Fred Selden's flute follows the steps of the penguins throughout their challenging journey and subtly evokes the difficulties, the joys, the dangers, and the sorrows that the penguins encounter. Alex's score stays fresh and strongly evokes what the images or the narration cannot always explain. "There are no actors or dialog, so the film rides on a marriage of Alex's music with the film images." explains Leipzig.

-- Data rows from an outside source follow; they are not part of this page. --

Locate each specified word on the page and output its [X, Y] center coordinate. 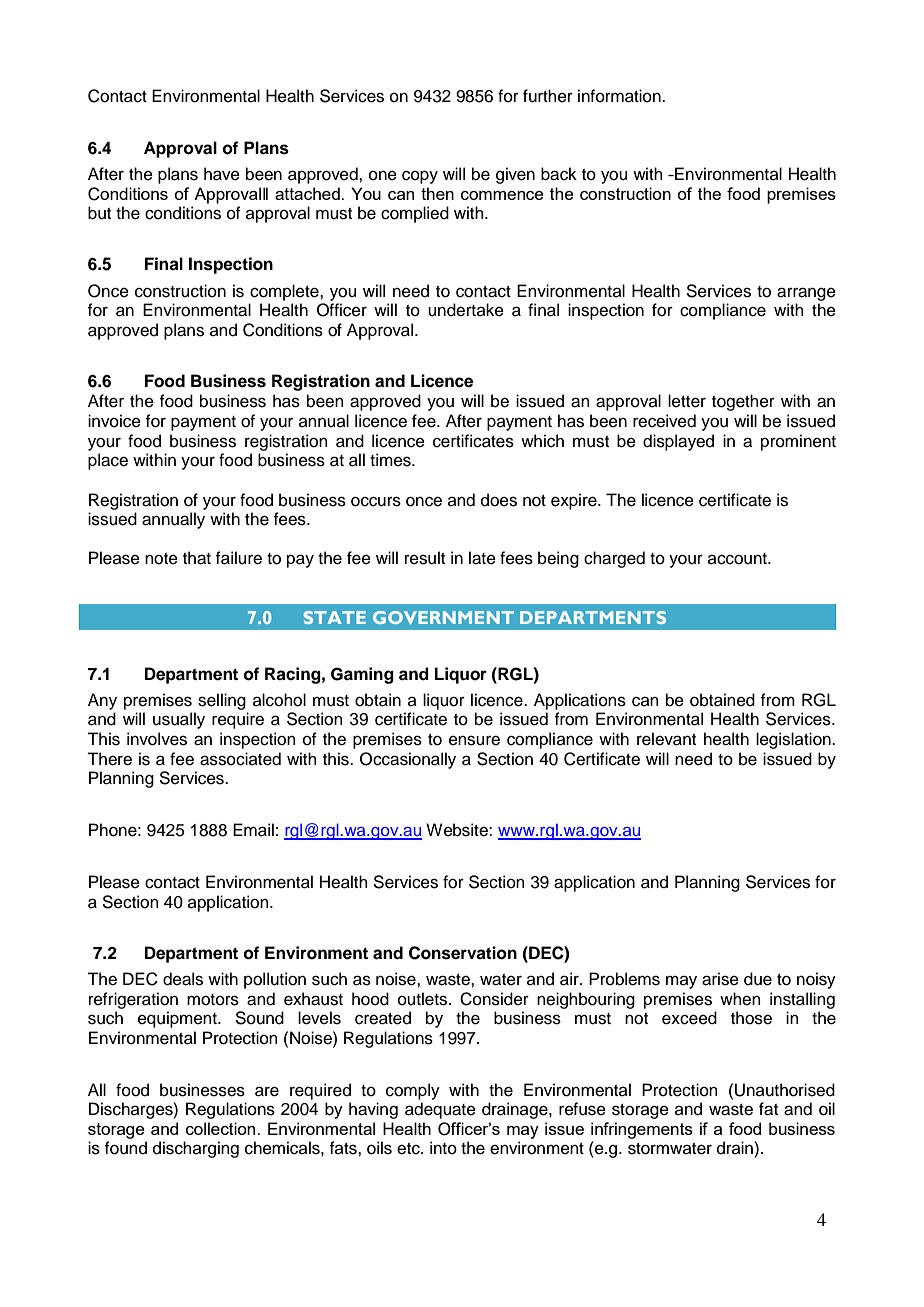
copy [420, 177]
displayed [678, 442]
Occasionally [408, 760]
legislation [794, 740]
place [108, 461]
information [620, 96]
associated [240, 759]
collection [222, 1128]
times [391, 460]
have [222, 174]
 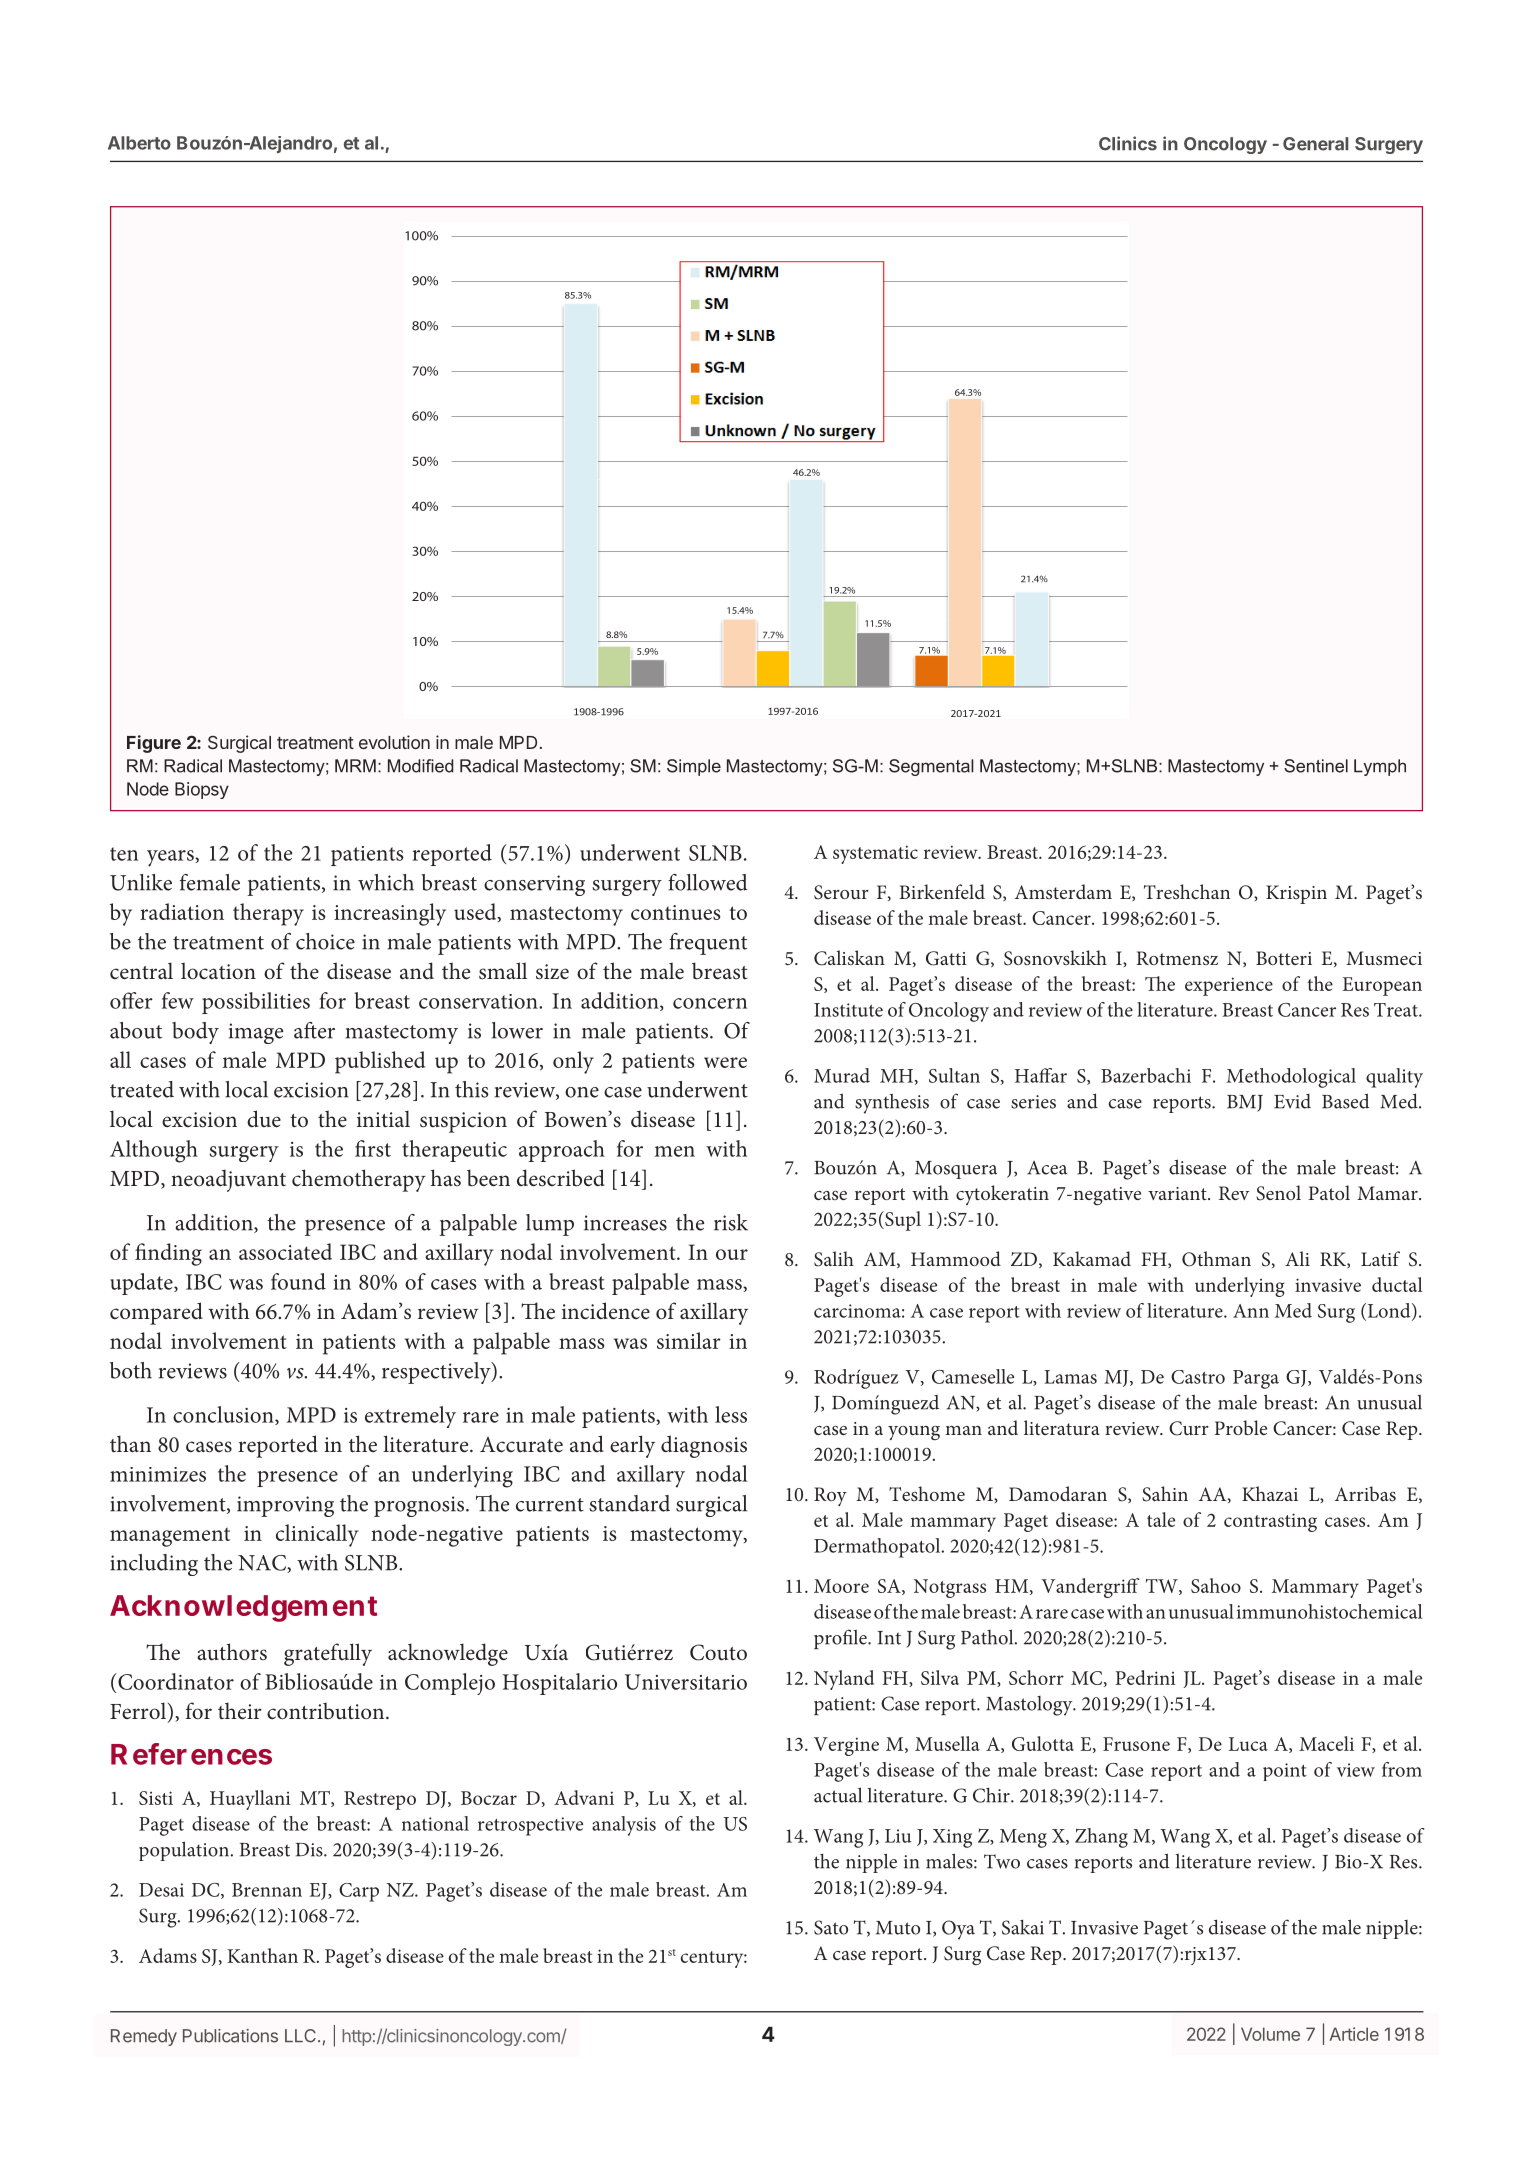 I want to click on BMJ, so click(x=1245, y=1103).
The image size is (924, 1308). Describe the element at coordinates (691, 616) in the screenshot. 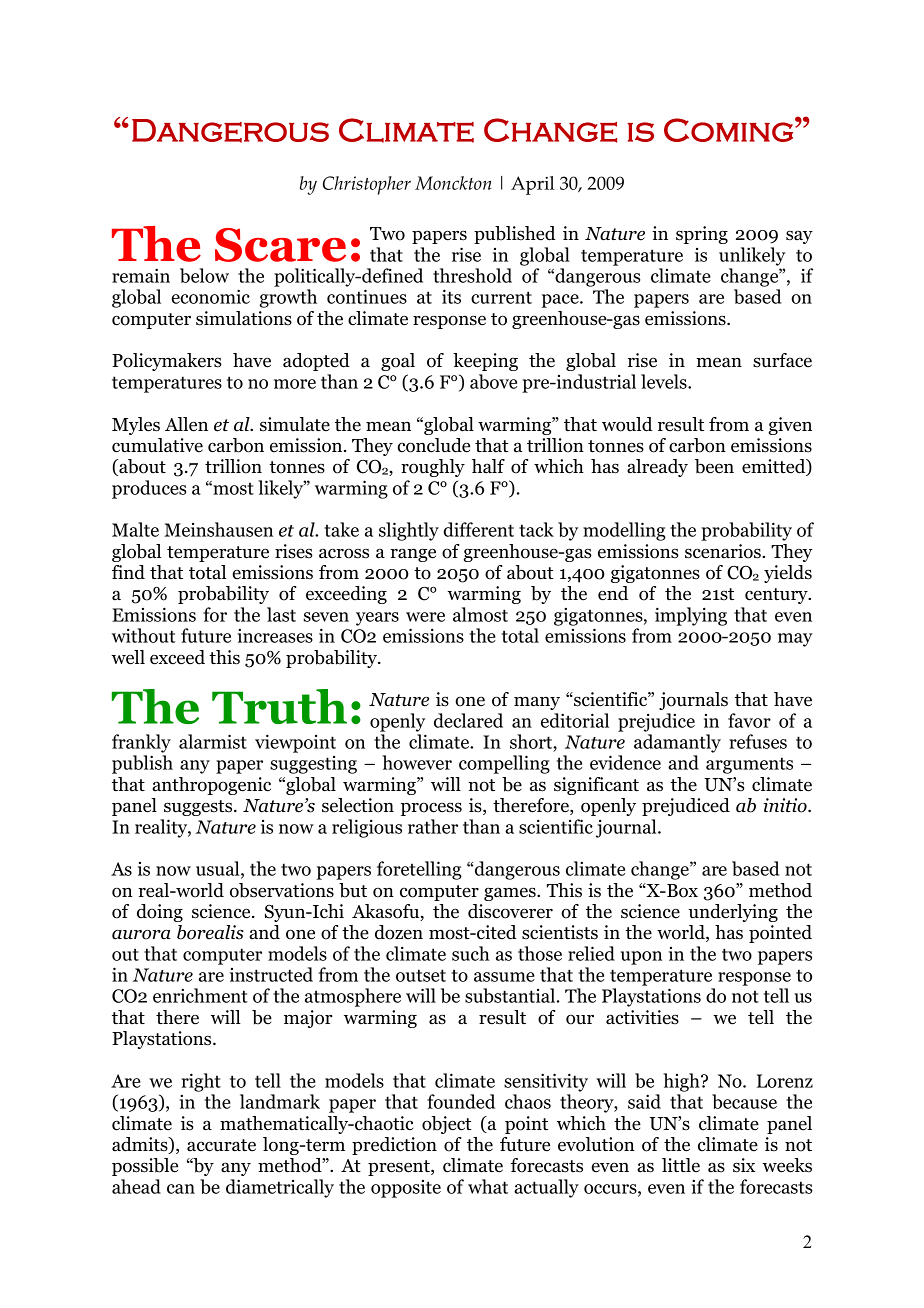

I see `implying` at that location.
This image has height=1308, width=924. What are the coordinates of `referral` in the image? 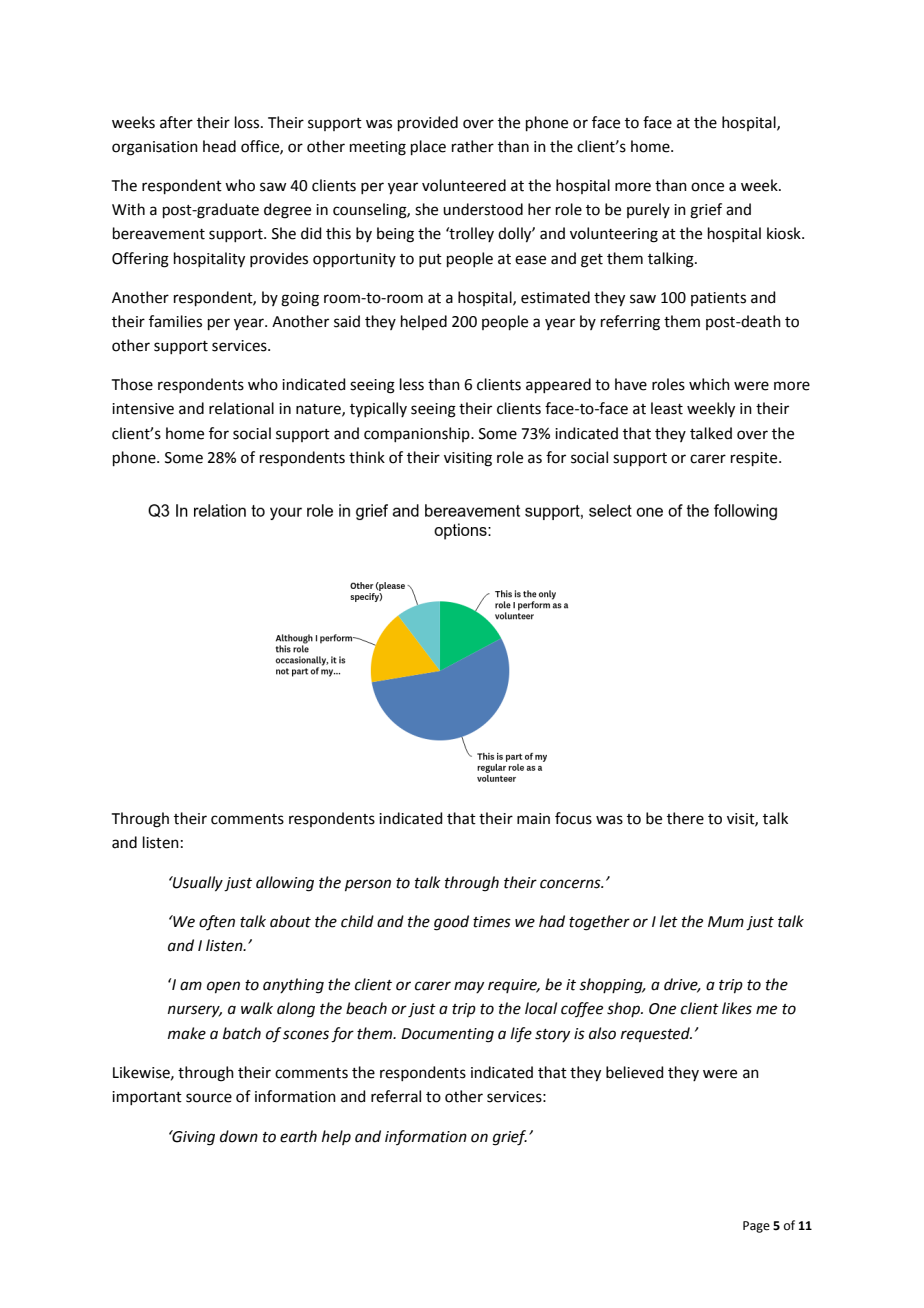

Salon's Stephanie Zacharek writes "there's more drama, and more heartbreak, in 'March of the Penguins' than in most movies that are actually scripted to tug at our feelings." Narrated by Morgan Freeman, this film - directed by Luc Jacquet and presented in the United States by National Geographic Feature Films and Warner Independent - tells with vivid images the dramatic and emotional story of the penguins in their quest for love, family and procreation. Luc Jacquet and his crew followed the penguins in Antarctica during their thousand year-old pilgrimage to meet their mate and preserve their species. More than a documentary, March of the Penguins enters the soul of a deserted continent where the birds with no wings must face snowstorms, hunger, loneliness and predators in order to give birth to and protect their offspring.

"The images on the screen provided all the inspiration one could want. They challenged me again and again to match their beauty and emotional range," says Wurman. "From them I learned that courage does not need to be understood, only found."

After studying music at the American Conservatory of music in Chicago, Wurman started his film career composing and arranging for Hans Zimmer, contributing to blockbusters such as Armageddon, A League of Their Own and The Lion King. Independent films started coming his way, and soon he was working with hip directors such as John August, Doug Liman and Ron Shelton, with whom he has collaborated several times. Winning the respect and admiration of directors, producers and reviewers, Wurman's resume reflects the quality and diversity of his talent, boasting films such as Confessions of a Dangerous Mind, Thirteen Conversations About One Thing, Hollywood Homicide, Anchorman and Play It to the Bone.